(Pixel coordinate grounding data)
--- START ---

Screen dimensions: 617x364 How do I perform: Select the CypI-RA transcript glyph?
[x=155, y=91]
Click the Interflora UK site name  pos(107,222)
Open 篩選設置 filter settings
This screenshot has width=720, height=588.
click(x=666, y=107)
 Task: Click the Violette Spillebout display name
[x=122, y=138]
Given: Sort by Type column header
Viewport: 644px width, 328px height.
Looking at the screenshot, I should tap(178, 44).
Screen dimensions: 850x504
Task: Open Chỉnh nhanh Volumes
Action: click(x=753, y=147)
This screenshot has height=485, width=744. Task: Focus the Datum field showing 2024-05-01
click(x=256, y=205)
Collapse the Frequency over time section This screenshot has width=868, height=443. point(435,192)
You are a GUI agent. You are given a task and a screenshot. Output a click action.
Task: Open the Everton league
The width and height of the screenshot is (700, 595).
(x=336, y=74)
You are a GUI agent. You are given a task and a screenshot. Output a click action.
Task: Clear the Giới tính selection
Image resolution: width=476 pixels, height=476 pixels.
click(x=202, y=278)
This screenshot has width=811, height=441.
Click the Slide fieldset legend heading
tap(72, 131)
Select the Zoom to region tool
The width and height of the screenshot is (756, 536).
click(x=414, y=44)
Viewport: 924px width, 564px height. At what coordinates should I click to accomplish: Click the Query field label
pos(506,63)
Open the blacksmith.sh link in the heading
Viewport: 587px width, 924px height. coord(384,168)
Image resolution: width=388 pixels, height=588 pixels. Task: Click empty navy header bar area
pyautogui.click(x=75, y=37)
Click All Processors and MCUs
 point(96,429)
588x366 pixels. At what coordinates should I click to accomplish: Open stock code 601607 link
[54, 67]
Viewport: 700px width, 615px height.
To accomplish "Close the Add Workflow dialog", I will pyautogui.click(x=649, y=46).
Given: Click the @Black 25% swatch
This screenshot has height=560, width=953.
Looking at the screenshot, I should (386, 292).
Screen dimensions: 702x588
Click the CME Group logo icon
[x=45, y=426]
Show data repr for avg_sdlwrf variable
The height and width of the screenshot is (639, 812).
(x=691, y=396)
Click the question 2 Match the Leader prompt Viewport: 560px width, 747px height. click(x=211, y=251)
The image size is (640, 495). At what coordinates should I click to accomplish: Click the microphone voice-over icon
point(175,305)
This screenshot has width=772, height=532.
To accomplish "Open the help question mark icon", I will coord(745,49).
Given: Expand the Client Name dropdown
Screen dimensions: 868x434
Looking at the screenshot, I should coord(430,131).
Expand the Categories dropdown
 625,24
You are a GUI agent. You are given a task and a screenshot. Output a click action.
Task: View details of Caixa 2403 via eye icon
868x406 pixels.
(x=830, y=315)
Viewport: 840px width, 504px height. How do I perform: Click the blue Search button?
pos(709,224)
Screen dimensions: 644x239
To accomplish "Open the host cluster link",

--- END ---

**TASK TO COMPLETE:** Every entry, from top to bottom, should be repeated word for word.

**SOLUTION TO THIS EXERCISE:**
Screen dimensions: 617x364 How do I perform: Select the CypI-RA transcript glyph?
[x=155, y=91]
Click the Interflora UK site name  pos(107,222)
Open 篩選設置 filter settings
This screenshot has width=720, height=588.
click(x=666, y=107)
 Task: Click the Violette Spillebout display name
[x=122, y=138]
Given: Sort by Type column header
Viewport: 644px width, 328px height.
Looking at the screenshot, I should tap(178, 44).
Screen dimensions: 850x504
Task: Open Chỉnh nhanh Volumes
Action: click(x=753, y=147)
This screenshot has height=485, width=744. Task: Focus the Datum field showing 2024-05-01
click(x=256, y=205)
Collapse the Frequency over time section This screenshot has width=868, height=443. point(435,192)
You are a GUI agent. You are given a task and a screenshot. Output a click action.
Task: Open the Everton league
The width and height of the screenshot is (700, 595).
(x=336, y=74)
You are a GUI agent. You are given a task and a screenshot. Output a click action.
Task: Clear the Giới tính selection
Image resolution: width=476 pixels, height=476 pixels.
click(x=202, y=278)
This screenshot has width=811, height=441.
Click the Slide fieldset legend heading
tap(72, 131)
Select the Zoom to region tool
The width and height of the screenshot is (756, 536).
click(x=414, y=44)
Viewport: 924px width, 564px height. At what coordinates should I click to accomplish: Click the Query field label
pos(506,63)
Open the blacksmith.sh link in the heading
Viewport: 587px width, 924px height. coord(384,168)
Image resolution: width=388 pixels, height=588 pixels. Task: Click empty navy header bar area
pyautogui.click(x=75, y=37)
Click All Processors and MCUs
 point(96,429)
588x366 pixels. At what coordinates should I click to accomplish: Open stock code 601607 link
[54, 67]
Viewport: 700px width, 615px height.
To accomplish "Close the Add Workflow dialog", I will pyautogui.click(x=649, y=46).
Given: Click the @Black 25% swatch
This screenshot has height=560, width=953.
Looking at the screenshot, I should (386, 292).
Screen dimensions: 702x588
Click the CME Group logo icon
[x=45, y=426]
Show data repr for avg_sdlwrf variable
The height and width of the screenshot is (639, 812).
(x=691, y=396)
Click the question 2 Match the Leader prompt Viewport: 560px width, 747px height. click(x=211, y=251)
The image size is (640, 495). At what coordinates should I click to accomplish: Click the microphone voice-over icon
point(175,305)
This screenshot has width=772, height=532.
To accomplish "Open the help question mark icon", I will coord(745,49).
Given: Expand the Client Name dropdown
Screen dimensions: 868x434
Looking at the screenshot, I should coord(430,131).
Expand the Categories dropdown
 625,24
You are a GUI agent. You are given a task and a screenshot. Output a click action.
Task: View details of Caixa 2403 via eye icon
868x406 pixels.
(x=830, y=315)
Viewport: 840px width, 504px height. How do I perform: Click the blue Search button?
pos(709,224)
Screen dimensions: 644x239
To accomplish "Open the host cluster link",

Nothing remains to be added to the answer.